Donald Trump desató la actual guerra regional al romper en 2016 el acuerdo nuclear con Irán alcanzado por Barack Obama y la Unión Europea, según afirma el analista Gabriel. Ese pacto ponía fin al programa bélico nuclear iraní, pero tras la decisión de Trump, Irán retomó el enriquecimiento de uranio.
El viernes previo a los ataques de Estados Unidos e Israel, una negociación en Ginebra mediada por Omán había logrado un borrador donde Irán aceptaba almacenar su uranio enriquecido fuera del país, renunciando al control del material fisionable. Sin embargo, la guerra estalló igual, según reveló el gobierno omaní.

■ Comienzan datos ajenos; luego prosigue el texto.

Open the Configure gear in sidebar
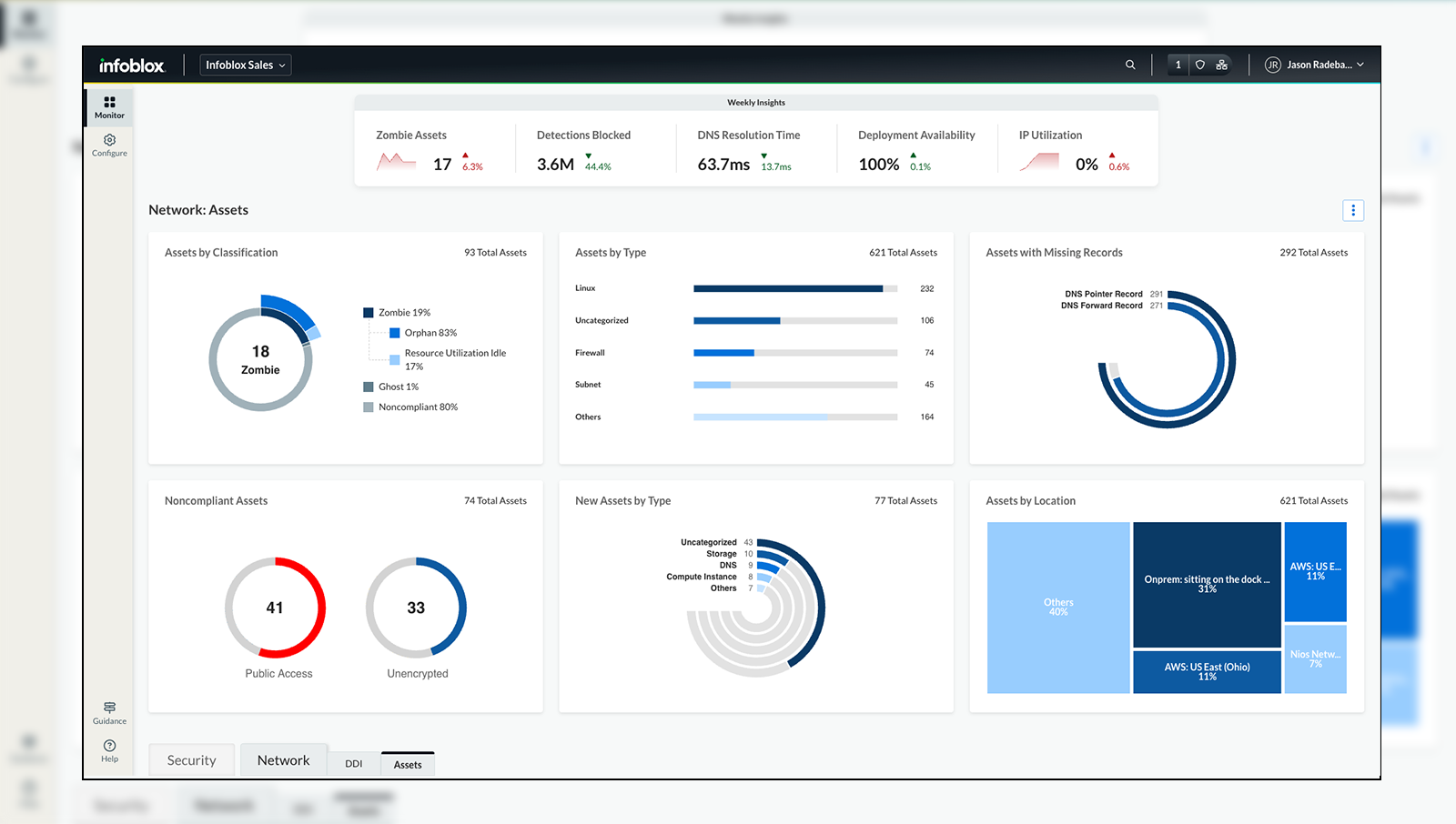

El conductor recuerda la frase del Papa Francisco sobre una "tercera guerra mundial a pedazos". Gabriel describe la situación como una guerra regional involucrando a 17 estados activa o pasivamente, con crisis energética global por cierre del Golfo Pérsico, y potencial escalada si China e India sufren por falta de petróleo.
Vladimir Putin dio apoyo explícito al nuevo líder supremo iraní, desafiando a Trump, pero Rusia mantiene lenguaje diplomático tras condenar los ataques. El multilateralismo está en crisis por la personalidad de Trump, que busca imponerse como líder mundial.